## Base de datos en Python

Recursos
sqlite3 https://docs.python.org/3/library/sqlite3.html

MySQL https://stackoverflow.com/questions/372885/how-do-i-connect-to-a-mysql-database-in-python

PostgresSQL https://wiki.postgresql.org/wiki/Using_psycopg2_with_PostgreSQL

Oracle https://stackoverflow.com/questions/49030388/how-to-connect-to-oracle-12c-database-using-cx-oracle

SQL Server https://stackoverflow.com/questions/33725862/connecting-to-microsoft-sql-server-using-python

### Ejercicio 1

Conectarse a la base de datos sqlite que está en data/chinook.db y extraer todos los albums

In [1]:
import sqlite3

conn = sqlite3.connect("data/chinook.db")

In [3]:
cur = conn.cursor()

cur.execute("SELECT * FROM albums")

<sqlite3.Cursor at 0x7f11d5e35030>

In [4]:
rows = cur.fetchall()
rows

[(1, 'For Those About To Rock We Salute You', 1),
 (2, 'Balls to the Wall', 2),
 (3, 'Restless and Wild', 2),
 (4, 'Let There Be Rock', 1),
 (5, 'Big Ones', 3),
 (6, 'Jagged Little Pill', 4),
 (7, 'Facelift', 5),
 (8, 'Warner 25 Anos', 6),
 (9, 'Plays Metallica By Four Cellos', 7),
 (10, 'Audioslave', 8),
 (11, 'Out Of Exile', 8),
 (12, 'BackBeat Soundtrack', 9),
 (13, 'The Best Of Billy Cobham', 10),
 (14, 'Alcohol Fueled Brewtality Live! [Disc 1]', 11),
 (15, 'Alcohol Fueled Brewtality Live! [Disc 2]', 11),
 (16, 'Black Sabbath', 12),
 (17, 'Black Sabbath Vol. 4 (Remaster)', 12),
 (18, 'Body Count', 13),
 (19, 'Chemical Wedding', 14),
 (20, 'The Best Of Buddy Guy - The Millenium Collection', 15),
 (21, 'Prenda Minha', 16),
 (22, 'Sozinho Remix Ao Vivo', 16),
 (23, 'Minha Historia', 17),
 (24, 'Afrociberdelia', 18),
 (25, 'Da Lama Ao Caos', 18),
 (26, 'Acústico MTV [Live]', 19),
 (27, 'Cidade Negra - Hits', 19),
 (28, 'Na Pista', 20),
 (29, 'Axé Bahia 2001', 21),
 (30, 'BBC Sessions [

### Ejercicio 2

Conectarse a la misma base de datos y extraer todos los clientes con pandas

In [6]:
import pandas as pd

pd.read_sql("SELECT * FROM albums", conn)

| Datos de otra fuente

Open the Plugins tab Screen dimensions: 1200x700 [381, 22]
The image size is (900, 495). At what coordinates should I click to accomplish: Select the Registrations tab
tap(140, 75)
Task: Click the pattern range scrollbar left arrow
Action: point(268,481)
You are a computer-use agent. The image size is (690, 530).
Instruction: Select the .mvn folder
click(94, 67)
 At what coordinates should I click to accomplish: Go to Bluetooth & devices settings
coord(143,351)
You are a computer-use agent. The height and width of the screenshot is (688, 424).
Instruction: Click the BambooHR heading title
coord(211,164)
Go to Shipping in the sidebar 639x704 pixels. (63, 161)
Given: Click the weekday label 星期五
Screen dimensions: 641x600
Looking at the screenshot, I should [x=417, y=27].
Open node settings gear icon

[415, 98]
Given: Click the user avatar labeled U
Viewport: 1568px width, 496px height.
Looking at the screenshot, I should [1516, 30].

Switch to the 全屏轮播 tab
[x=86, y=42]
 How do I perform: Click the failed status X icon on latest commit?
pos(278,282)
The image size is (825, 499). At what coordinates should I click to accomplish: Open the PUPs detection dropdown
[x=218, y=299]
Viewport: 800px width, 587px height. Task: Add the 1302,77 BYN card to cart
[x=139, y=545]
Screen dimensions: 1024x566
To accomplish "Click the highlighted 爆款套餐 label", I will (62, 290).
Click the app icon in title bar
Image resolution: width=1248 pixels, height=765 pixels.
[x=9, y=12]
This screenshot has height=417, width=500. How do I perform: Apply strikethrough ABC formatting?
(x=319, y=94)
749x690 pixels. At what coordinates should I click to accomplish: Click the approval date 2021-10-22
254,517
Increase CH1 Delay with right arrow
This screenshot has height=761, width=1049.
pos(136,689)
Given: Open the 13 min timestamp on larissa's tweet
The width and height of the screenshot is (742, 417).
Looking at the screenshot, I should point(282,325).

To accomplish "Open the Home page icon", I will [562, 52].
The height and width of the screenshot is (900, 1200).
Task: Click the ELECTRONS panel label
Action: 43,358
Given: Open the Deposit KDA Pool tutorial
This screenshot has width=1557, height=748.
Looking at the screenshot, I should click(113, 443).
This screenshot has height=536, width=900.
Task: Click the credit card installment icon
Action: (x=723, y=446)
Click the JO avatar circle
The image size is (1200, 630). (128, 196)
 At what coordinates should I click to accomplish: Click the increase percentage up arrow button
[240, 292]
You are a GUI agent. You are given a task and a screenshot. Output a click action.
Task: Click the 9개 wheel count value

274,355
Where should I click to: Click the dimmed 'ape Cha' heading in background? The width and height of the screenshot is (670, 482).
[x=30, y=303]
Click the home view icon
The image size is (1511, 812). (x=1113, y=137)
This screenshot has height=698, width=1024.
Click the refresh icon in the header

Unnamed: 0,AlbumId,Title,ArtistId
0,1,For Those About To Rock We Salute You,1
1,2,Balls to the Wall,2
2,3,Restless and Wild,2
3,4,Let There Be Rock,1
4,5,Big Ones,3
5,6,Jagged Little Pill,4
6,7,Facelift,5
7,8,Warner 25 Anos,6
8,9,Plays Metallica By Four Cellos,7
9,10,Audioslave,8


### Ejercicio 3

Comparar tiempos de ejecución entre consultas en SQL y pandas

In [20]:
df1 = pd.read_sql("SELECT * FROM albums", conn)
df2 = pd.read_sql("SELECT * FROM artists", conn)
df3 = df1.merge(df2, how="inner", on="ArtistId")

In [14]:
import timeit

code1 = """
import pandas as pd
import sqlite3

conn = sqlite3.connect("data/chinook.db")
pd.read_sql("SELECT * FROM albums a JOIN artists ar ON  a.ArtistId = ar.ArtistId", conn)
"""
time1 = timeit.timeit(code1, number=1000)
print(time1)

2.0918802529995446


In [16]:
code2 = """
import pandas as pd
import sqlite3

conn = sqlite3.connect("data/chinook.db")
df1 = pd.read_sql("SELECT * FROM albums", conn)
df2 = pd.read_sql("SELECT * FROM artists", conn)
df1.merge(df2, how="inner", on="ArtistId")
"""
time2 = timeit.timeit(code2, number=1000)
print(time2)

4.5967204209991905


### Ejercicio 4

Crear una base de datos con Pandas utilizando un dataframe

In [17]:
!pip install sqlalchemy

Collecting sqlalchemy
  Downloading https://files.pythonhosted.org/packages/17/7f/35879c73859368ad19a952b69ee780aa97fc30350dabd45fb948d6a4e3ea/SQLAlchemy-1.3.12.tar.gz (6.0MB)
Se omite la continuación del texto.